Expose the halacha review backlog where health is already surfaced:
- **`metrics.get_dashboard()`** (mcp-server/src/legal_mcp/services/metrics.py) — add
  `halacha_backlog: {pending_review, approved, rejected, published, total, oldest_pending_at}` from
  `halachot.review_status` + `min(created_at) where pending_review`. Surfaces through the
  `get_metrics` MCP tool (agents + dashboard).
- **`/api/system/diagnostics`** (web/app.py) — add the same `halacha_backlog` block to the health
  snapshot.

## Files

| File | Unit | Kind | Deploy |
|------|------|------|--------|
| `scripts/eval_gold_bootstrap.py` | A2 | new, host-side | none |
| `scripts/eval_retrieval.py` | A3 | new, host-side | none |
| `data/eval/gold-set.jsonl` | A1 | data (on disk; chair-reviewed) | none |
| `data/eval/baseline.json` | A3 | committed snapshot | none |
| `mcp-server/src/legal_mcp/services/metrics.py` | B | edit `get_dashboard` | Coolify |
| `web/app.py` | B | edit diagnostics | Coolify |
| `scripts/SCRIPTS.md` | A | doc | none |

## Test strategy

- Bootstrap: idempotent (re-run = same bootstrap rows; chair rows untouched); 0 chair rows clobbered.
- Harness: metric math unit-verified offline on a synthetic (ranking, relevant-set) fixture
  (precision@k / recall@k / MRR / nDCG@k against hand-computed values) before any DB run.
- Unit B: `get_metrics` (no case_number) returns `halacha_backlog` with counts summing to total;
  diagnostics endpoint returns the same block.

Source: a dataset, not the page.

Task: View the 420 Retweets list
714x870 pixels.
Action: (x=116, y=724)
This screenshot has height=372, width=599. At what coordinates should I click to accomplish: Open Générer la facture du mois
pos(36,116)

Verified against prod counts.

## Chair gate (domain — the only thing requiring Dafna)

After bootstrap produces `gold-set.jsonl`, Dafna reviews: are these queries representative, and are
the marked precedents the *correct* answers? Her edits make the gold-set authoritative. Until then
the baseline is "provisional (bootstrap-only)".